About this exercise
The material below must be restated exactly, line by line.

--- Data ---

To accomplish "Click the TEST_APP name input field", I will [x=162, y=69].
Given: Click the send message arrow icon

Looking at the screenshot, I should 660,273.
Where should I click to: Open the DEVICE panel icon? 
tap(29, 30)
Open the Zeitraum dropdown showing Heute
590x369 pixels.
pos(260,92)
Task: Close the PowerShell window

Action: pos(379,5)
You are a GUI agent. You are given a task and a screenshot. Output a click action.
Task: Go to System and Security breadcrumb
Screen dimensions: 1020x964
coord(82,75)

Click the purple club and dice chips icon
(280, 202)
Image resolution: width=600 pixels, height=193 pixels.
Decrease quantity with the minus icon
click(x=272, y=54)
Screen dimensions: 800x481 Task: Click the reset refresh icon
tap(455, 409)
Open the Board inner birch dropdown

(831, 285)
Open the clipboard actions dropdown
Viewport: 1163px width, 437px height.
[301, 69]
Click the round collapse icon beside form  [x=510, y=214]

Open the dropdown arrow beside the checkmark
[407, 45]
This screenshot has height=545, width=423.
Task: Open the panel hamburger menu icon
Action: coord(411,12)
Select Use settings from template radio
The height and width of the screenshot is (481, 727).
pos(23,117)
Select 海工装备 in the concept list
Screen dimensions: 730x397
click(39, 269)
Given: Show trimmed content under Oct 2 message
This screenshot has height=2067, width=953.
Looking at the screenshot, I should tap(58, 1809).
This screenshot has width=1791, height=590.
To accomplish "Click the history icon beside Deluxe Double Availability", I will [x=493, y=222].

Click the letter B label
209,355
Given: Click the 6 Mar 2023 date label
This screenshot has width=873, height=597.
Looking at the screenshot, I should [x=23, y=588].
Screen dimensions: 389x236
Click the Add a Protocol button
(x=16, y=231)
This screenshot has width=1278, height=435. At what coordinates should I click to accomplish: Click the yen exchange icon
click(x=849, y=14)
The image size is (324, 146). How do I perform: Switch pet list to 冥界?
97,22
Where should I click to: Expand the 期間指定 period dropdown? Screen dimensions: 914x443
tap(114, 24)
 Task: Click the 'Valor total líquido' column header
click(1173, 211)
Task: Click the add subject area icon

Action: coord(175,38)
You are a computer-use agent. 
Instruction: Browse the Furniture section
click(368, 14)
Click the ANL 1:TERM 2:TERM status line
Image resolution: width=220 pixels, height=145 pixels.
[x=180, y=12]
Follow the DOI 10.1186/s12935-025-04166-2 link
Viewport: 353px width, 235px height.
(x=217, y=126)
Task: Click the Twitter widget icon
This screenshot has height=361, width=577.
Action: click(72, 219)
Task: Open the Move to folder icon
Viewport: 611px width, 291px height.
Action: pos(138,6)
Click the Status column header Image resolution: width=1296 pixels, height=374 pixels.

---

Exercise output
To accomplish "Click the TEST_APP name input field", I will [x=162, y=69].
Given: Click the send message arrow icon

Looking at the screenshot, I should 660,273.
Where should I click to: Open the DEVICE panel icon? 
tap(29, 30)
Open the Zeitraum dropdown showing Heute
590x369 pixels.
pos(260,92)
Task: Close the PowerShell window

Action: pos(379,5)
You are a GUI agent. You are given a task and a screenshot. Output a click action.
Task: Go to System and Security breadcrumb
Screen dimensions: 1020x964
coord(82,75)

Click the purple club and dice chips icon
(280, 202)
Image resolution: width=600 pixels, height=193 pixels.
Decrease quantity with the minus icon
click(x=272, y=54)
Screen dimensions: 800x481 Task: Click the reset refresh icon
tap(455, 409)
Open the Board inner birch dropdown

(831, 285)
Open the clipboard actions dropdown
Viewport: 1163px width, 437px height.
[301, 69]
Click the round collapse icon beside form  [x=510, y=214]

Open the dropdown arrow beside the checkmark
[407, 45]
This screenshot has height=545, width=423.
Task: Open the panel hamburger menu icon
Action: coord(411,12)
Select Use settings from template radio
The height and width of the screenshot is (481, 727).
pos(23,117)
Select 海工装备 in the concept list
Screen dimensions: 730x397
click(39, 269)
Given: Show trimmed content under Oct 2 message
This screenshot has height=2067, width=953.
Looking at the screenshot, I should tap(58, 1809).
This screenshot has width=1791, height=590.
To accomplish "Click the history icon beside Deluxe Double Availability", I will [x=493, y=222].

Click the letter B label
209,355
Given: Click the 6 Mar 2023 date label
This screenshot has width=873, height=597.
Looking at the screenshot, I should [x=23, y=588].
Screen dimensions: 389x236
Click the Add a Protocol button
(x=16, y=231)
This screenshot has width=1278, height=435. At what coordinates should I click to accomplish: Click the yen exchange icon
click(x=849, y=14)
The image size is (324, 146). How do I perform: Switch pet list to 冥界?
97,22
Where should I click to: Expand the 期間指定 period dropdown? Screen dimensions: 914x443
tap(114, 24)
 Task: Click the 'Valor total líquido' column header
click(1173, 211)
Task: Click the add subject area icon

Action: coord(175,38)
You are a computer-use agent. 
Instruction: Browse the Furniture section
click(368, 14)
Click the ANL 1:TERM 2:TERM status line
Image resolution: width=220 pixels, height=145 pixels.
[x=180, y=12]
Follow the DOI 10.1186/s12935-025-04166-2 link
Viewport: 353px width, 235px height.
(x=217, y=126)
Task: Click the Twitter widget icon
This screenshot has height=361, width=577.
Action: click(72, 219)
Task: Open the Move to folder icon
Viewport: 611px width, 291px height.
Action: pos(138,6)
Click the Status column header Image resolution: width=1296 pixels, height=374 pixels.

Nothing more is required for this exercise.